(Collected data entries)

* * * * * * *

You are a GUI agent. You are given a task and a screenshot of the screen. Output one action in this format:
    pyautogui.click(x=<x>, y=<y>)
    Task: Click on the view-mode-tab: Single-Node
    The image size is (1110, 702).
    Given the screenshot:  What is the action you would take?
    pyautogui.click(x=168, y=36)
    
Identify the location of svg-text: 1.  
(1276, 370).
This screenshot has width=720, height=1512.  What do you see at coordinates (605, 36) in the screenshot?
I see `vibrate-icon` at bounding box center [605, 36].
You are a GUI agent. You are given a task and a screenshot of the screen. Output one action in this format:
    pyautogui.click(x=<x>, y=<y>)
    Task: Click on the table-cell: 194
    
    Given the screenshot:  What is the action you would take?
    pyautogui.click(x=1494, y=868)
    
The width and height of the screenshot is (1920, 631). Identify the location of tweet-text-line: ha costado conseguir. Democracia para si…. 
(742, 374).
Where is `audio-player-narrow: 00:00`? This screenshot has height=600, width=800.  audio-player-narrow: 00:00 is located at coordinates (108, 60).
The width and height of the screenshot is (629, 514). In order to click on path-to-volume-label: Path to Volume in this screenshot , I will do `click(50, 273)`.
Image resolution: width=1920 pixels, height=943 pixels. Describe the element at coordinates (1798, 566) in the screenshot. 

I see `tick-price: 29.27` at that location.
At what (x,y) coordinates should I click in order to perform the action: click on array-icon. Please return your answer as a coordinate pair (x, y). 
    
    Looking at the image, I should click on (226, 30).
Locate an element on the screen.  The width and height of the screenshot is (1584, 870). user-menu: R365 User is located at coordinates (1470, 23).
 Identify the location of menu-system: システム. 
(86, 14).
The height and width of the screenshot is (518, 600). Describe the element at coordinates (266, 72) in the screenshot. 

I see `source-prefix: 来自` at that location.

* * * * * * *

Please pick out every line in the data above that contains the word "location", and copy each of those lines.

Identify the location of svg-text: 1.  
The width and height of the screenshot is (1920, 631). Identify the location of tweet-text-line: ha costado conseguir. Democracia para si…. 
I see `tick-price: 29.27` at that location.
 Identify the location of menu-system: システム. 
I see `source-prefix: 来自` at that location.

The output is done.